*EXERCISE PROMPT*:
Could you print every record exactly as it stands?

*Data entries*:
--- START ---

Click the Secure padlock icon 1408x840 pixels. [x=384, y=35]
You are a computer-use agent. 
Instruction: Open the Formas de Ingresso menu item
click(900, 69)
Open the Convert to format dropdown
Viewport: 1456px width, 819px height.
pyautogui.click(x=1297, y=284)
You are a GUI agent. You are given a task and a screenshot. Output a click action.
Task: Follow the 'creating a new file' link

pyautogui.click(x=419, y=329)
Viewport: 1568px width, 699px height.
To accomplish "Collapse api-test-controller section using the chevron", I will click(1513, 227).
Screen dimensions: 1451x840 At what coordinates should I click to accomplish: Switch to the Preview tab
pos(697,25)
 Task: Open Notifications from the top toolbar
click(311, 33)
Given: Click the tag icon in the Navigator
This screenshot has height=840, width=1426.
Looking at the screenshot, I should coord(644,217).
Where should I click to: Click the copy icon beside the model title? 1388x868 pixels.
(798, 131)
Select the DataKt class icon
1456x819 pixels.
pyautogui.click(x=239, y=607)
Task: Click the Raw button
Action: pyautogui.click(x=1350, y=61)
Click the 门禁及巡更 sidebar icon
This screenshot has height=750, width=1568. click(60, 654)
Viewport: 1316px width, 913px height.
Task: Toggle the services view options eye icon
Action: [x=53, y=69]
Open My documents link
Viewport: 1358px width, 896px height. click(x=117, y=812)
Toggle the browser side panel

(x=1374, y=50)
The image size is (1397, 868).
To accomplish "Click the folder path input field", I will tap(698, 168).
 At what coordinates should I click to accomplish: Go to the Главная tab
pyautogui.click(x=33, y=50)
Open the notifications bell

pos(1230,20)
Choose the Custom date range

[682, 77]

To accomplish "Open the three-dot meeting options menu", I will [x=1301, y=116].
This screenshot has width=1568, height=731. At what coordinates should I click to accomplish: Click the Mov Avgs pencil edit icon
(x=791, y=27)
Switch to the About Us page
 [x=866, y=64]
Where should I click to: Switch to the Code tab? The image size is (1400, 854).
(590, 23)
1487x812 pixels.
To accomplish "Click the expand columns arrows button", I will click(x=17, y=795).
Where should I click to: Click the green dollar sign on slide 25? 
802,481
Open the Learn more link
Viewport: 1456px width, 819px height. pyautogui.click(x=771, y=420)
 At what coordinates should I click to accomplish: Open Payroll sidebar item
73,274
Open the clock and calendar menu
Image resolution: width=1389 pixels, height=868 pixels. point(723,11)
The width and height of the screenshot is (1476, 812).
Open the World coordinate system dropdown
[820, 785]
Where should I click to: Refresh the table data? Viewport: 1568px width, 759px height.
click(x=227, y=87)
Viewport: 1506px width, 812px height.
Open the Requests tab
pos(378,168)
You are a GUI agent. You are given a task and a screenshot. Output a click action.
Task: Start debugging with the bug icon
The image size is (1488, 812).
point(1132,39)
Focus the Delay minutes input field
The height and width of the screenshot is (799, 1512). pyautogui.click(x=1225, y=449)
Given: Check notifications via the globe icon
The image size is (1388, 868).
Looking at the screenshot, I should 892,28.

--- END ---

*SOLVED PROBLEM*:
Click the Secure padlock icon 1408x840 pixels. [x=384, y=35]
You are a computer-use agent. 
Instruction: Open the Formas de Ingresso menu item
click(900, 69)
Open the Convert to format dropdown
Viewport: 1456px width, 819px height.
pyautogui.click(x=1297, y=284)
You are a GUI agent. You are given a task and a screenshot. Output a click action.
Task: Follow the 'creating a new file' link

pyautogui.click(x=419, y=329)
Viewport: 1568px width, 699px height.
To accomplish "Collapse api-test-controller section using the chevron", I will click(1513, 227).
Screen dimensions: 1451x840 At what coordinates should I click to accomplish: Switch to the Preview tab
pos(697,25)
 Task: Open Notifications from the top toolbar
click(311, 33)
Given: Click the tag icon in the Navigator
This screenshot has height=840, width=1426.
Looking at the screenshot, I should coord(644,217).
Where should I click to: Click the copy icon beside the model title? 1388x868 pixels.
(798, 131)
Select the DataKt class icon
1456x819 pixels.
pyautogui.click(x=239, y=607)
Task: Click the Raw button
Action: pyautogui.click(x=1350, y=61)
Click the 门禁及巡更 sidebar icon
This screenshot has height=750, width=1568. click(60, 654)
Viewport: 1316px width, 913px height.
Task: Toggle the services view options eye icon
Action: [x=53, y=69]
Open My documents link
Viewport: 1358px width, 896px height. click(x=117, y=812)
Toggle the browser side panel

(x=1374, y=50)
The image size is (1397, 868).
To accomplish "Click the folder path input field", I will tap(698, 168).
 At what coordinates should I click to accomplish: Go to the Главная tab
pyautogui.click(x=33, y=50)
Open the notifications bell

pos(1230,20)
Choose the Custom date range

[682, 77]

To accomplish "Open the three-dot meeting options menu", I will [x=1301, y=116].
This screenshot has width=1568, height=731. At what coordinates should I click to accomplish: Click the Mov Avgs pencil edit icon
(x=791, y=27)
Switch to the About Us page
 [x=866, y=64]
Where should I click to: Switch to the Code tab? The image size is (1400, 854).
(590, 23)
1487x812 pixels.
To accomplish "Click the expand columns arrows button", I will click(x=17, y=795).
Where should I click to: Click the green dollar sign on slide 25? 
802,481
Open the Learn more link
Viewport: 1456px width, 819px height. pyautogui.click(x=771, y=420)
 At what coordinates should I click to accomplish: Open Payroll sidebar item
73,274
Open the clock and calendar menu
Image resolution: width=1389 pixels, height=868 pixels. point(723,11)
The width and height of the screenshot is (1476, 812).
Open the World coordinate system dropdown
[820, 785]
Where should I click to: Refresh the table data? Viewport: 1568px width, 759px height.
click(x=227, y=87)
Viewport: 1506px width, 812px height.
Open the Requests tab
pos(378,168)
You are a GUI agent. You are given a task and a screenshot. Output a click action.
Task: Start debugging with the bug icon
The image size is (1488, 812).
point(1132,39)
Focus the Delay minutes input field
The height and width of the screenshot is (799, 1512). pyautogui.click(x=1225, y=449)
Given: Check notifications via the globe icon
The image size is (1388, 868).
Looking at the screenshot, I should 892,28.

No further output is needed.